I must also note that the release fails to provide a concrete reason for these proposed changes. There is the vague reason for the first one that it is to, guard against actual and perceived conflicts and appearance concerns. But no evidence or statement that this has been an issue as to these funds. The second change will allegedly, reduce the burden on employees and compliance staff, and improve data accuracy and completeness ... It would also facilitate compliance by allowing the OEC to independently verify employee holdings and transactions. Further, it would reduce the risk of human error or oversight in reporting and reviewing of securities holdings and transactions. Again no evidence that any of these are concerns are based on any actual facts. We also need to admit that, in reality, these rules really are for show only. If an SEC employee was determined to take advantage of his or her insider knowledge, they are not going to report their activities to the Commission nor are t
 hey going to tell the SEC about the brokerage account they are using to break the law. These proposals are simply designed to give the public the illusion that the Chairman is rooting out conflicts of interest.

The first proposal on financial sector funds would appear to be completely ineffective. It would require employees to divest themselves of funds that focus on entities directly regulated by the agency. The reality is that for many years almost every large broker-dealer, those entities directly regulated by the agency, have not been independent public companies capable of issuing stock.  The entities directly regulated by the agency are almost all owned by banks or insurance companies. Most financial sector funds are composed of stocks of bank holding companies and insurance company. So, if SEC employees are prohibited from holding any sector funds that focus on entities directly regulated by the agency and none of them do (unless we are now asserting that we directly regulate Bank of America, Goldman Sachs Holding etc.) this rule has absolutely no impact. If I am reading this wrong and it is designed to simply forbid our holdings any financial sector fund regardless of our jurisdicti
 on then the rule should state that and explain why holding a few shares of a fund that owns shares of a bank holding company that has a broker-dealer could influence our decisions.

Even worse is the proposal to outsource the reporting process. The proposal opens a whole host of issues.
Our current system is internal with no outside facing access. The information we submit is not in a structured format and we are also able to redact our account numbers. These measures provide staff with at least some semblance of protection for our retirement funds in the event of a system intrusion.  As we know, SEC systems are vulnerable to hacking and have been hacked multiple times. Now the SEC wants us to provide a third party with this information. It will be an outward facing system, with multiple parties having access to data that is neatly structured and contains all our account information. When those systems are breached, and they will be, more than just our data could be stolen. Will this system allow hackers to access our accounts? Who will be responsible for replacing our retirement funds if they stolen? The SEC that mandated the system?

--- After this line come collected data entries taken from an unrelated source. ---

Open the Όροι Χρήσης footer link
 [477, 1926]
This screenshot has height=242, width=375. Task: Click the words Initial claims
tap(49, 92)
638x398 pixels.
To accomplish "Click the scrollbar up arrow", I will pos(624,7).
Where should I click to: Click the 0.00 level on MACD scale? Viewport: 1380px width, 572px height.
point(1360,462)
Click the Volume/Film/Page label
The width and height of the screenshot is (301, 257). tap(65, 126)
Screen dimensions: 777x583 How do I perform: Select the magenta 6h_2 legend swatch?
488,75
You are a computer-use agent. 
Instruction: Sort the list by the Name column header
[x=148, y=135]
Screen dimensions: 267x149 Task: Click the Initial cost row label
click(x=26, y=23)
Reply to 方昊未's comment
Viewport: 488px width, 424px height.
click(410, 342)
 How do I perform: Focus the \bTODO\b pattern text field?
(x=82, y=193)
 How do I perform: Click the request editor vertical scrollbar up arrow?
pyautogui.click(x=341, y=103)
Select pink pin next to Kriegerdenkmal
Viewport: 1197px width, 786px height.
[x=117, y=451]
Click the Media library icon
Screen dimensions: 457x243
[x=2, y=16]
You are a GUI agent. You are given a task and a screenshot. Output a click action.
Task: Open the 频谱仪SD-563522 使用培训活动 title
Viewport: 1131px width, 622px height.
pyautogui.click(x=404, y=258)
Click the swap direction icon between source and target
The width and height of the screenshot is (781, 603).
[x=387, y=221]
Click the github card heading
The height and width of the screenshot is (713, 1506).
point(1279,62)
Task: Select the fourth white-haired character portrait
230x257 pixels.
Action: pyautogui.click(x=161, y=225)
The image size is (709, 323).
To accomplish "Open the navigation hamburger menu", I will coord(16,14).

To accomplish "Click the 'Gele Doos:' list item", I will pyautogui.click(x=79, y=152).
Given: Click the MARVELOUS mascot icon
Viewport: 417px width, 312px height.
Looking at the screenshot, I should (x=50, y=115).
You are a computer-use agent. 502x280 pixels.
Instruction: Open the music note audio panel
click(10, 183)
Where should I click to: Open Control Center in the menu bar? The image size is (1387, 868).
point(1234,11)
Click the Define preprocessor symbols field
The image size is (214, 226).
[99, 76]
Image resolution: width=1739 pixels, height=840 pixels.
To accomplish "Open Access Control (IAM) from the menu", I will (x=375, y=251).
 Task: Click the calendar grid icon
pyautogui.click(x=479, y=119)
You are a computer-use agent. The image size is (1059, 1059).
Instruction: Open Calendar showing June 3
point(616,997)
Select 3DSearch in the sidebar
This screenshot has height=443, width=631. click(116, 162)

The third party that we were required to use and will promptly declare bankruptcy)?

Furthermore, the rule makes it clear that the staff are responsible to ensure that the filings are correct, \"the broker is acting as an agent of the member or employee in transmitting the information, and the ultimate responsibility for complying with the reporting requirement is that of the employee\".  The proposal provides no detail on how an employee would be able to audit the \"third-party automated compliance system\" or view what information it provides to OEC.  Without that ability or assurance, an employee would not be able to reasonably rely on the third-party system to fulfill the employee's reporting obligation. What are we to do if our agent refuses to fix a mistake?

The SEC does admit that many smaller companies may not have systems to comply with these new requirements. For those companies, they will work out a method outside of the new system. In other words, there will be two separate systems. While necessary, how does this further the goals of this rule?

The SEC is already losing attorneys faster than it can recruit new ones, let alone hire more to keep up with the growing demands of the industry. This proposal is only going to make the recruitment process even more difficult and will provide those of us who already work at the Commission with one more reason to leave for better paying jobs with employers who actually respect for their employees.